In the current analysis, the PFS of patients with squamous cell carcinoma was significantly shorter than that of the patients with nonsquamous cell carcinoma. This is in contrast to previous studies, which reported the PFS of squamous cell carcinoma patients to be significantly longer than that of patients with adenocarcinoma. Regarding heavy smokers, there were significantly more in the patients with squamous cell carcinoma than in those with nonsquamous cell carcinoma in the present study. One possible reason for this is that the squamous cell carcinoma patients in our analysis tended to be older than the nonsquamous cell carcinoma patients, although this difference did not reach statistical significance (P = 0.097). Another reason is that PD‐L1 expression in these two groups might have been different.

There are some limitations to the present study. First, the study was retrospective in nature, so information bias cannot be excluded. Second, our multivariate analysis did not include significant potential confounding factors, such as tumor mutation burden, which is a predictive marker of efficacy of nivolumab. Analysis for tumor mutation burden was not performed in the present study. Third, CT imaging settings were not unified among the institutes that participated in the study.

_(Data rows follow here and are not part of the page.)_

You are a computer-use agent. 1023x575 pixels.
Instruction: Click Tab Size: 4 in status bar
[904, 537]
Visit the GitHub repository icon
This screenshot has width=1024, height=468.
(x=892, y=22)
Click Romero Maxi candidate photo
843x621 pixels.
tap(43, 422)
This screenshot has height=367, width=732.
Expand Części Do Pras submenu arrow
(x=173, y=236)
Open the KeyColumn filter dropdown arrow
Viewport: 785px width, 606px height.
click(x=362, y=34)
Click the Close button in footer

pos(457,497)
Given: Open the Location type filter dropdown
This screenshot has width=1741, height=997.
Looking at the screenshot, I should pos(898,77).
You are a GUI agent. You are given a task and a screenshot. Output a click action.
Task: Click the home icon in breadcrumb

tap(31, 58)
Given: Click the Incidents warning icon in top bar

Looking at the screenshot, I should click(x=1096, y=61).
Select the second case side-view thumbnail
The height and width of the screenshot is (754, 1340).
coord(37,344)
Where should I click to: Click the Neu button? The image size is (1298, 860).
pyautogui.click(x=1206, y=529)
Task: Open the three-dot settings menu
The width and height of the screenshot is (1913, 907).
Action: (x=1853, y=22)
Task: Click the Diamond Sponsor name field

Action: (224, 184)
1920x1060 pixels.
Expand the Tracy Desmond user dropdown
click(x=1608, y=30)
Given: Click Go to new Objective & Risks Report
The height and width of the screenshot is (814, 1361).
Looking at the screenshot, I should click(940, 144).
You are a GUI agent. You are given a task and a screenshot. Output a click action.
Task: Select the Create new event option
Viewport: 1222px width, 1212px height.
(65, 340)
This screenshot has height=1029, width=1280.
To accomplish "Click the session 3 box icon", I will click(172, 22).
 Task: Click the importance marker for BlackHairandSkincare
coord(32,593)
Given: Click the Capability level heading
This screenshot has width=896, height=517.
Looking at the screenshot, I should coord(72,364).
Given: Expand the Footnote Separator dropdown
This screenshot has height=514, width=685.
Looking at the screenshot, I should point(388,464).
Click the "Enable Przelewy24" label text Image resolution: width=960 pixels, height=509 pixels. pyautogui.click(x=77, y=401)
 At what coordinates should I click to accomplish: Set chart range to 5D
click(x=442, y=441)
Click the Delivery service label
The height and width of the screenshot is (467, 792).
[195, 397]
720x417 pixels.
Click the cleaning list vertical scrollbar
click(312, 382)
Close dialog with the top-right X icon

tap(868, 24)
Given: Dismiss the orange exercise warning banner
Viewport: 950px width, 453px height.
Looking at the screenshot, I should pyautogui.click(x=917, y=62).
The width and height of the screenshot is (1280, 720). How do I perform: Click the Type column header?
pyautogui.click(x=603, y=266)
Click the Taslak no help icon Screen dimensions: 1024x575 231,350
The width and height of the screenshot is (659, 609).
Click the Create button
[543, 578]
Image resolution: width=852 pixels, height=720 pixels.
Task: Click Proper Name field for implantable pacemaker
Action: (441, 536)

Moreover, we did not elucidate the precise mechanisms governing the relationship between radiological characteristics, interstitial septal thickening, and the outcome of patients with NSCLC after nivolumab treatment. Finally, overall survival data were immature. Further pathological and prospective studies are needed to determine the predictive value of morphological characteristics detected using CT in NSCLC treated with nivolumab.

In conclusion, NSCLC with interstitial septal thickening may respond poorly to nivolumab.

Disclosure

Dr Minemura reports speaker honoraria from Ono Pharmaceutical Co., Ltd. and Nippon Boehringer Ingelheim Co., Ltd., Eli Lilly Japan K.K. and Chugai Pharmaceutical Co., Ltd. outside the submitted work.

Dr Kaira has received research grants and a speaker honorarium from Ono Pharmaceutical Company, Boehringer Ingelheim, Chugai Pharmaceutical, Taiho Pharmaceutical, Eli Lilly Japan, and AstraZeneca. Dr Yokouchi reports research funding from Bristol‐Myers Squibb. Dr Kaburagi has received research grants from Ono Pharmaceutical Company. Dr Suzuki reports personal fees and research funding from Ono Pharmaceutical Co., Ltd., Bristol‐Myers Squibb. and research funding from Ono Pharmaceutical Co., Ltd. and Bristol‐Myers Squibb. The rest of the authors have no affiliations with, or involvement in, any organization or entity with any financial interest.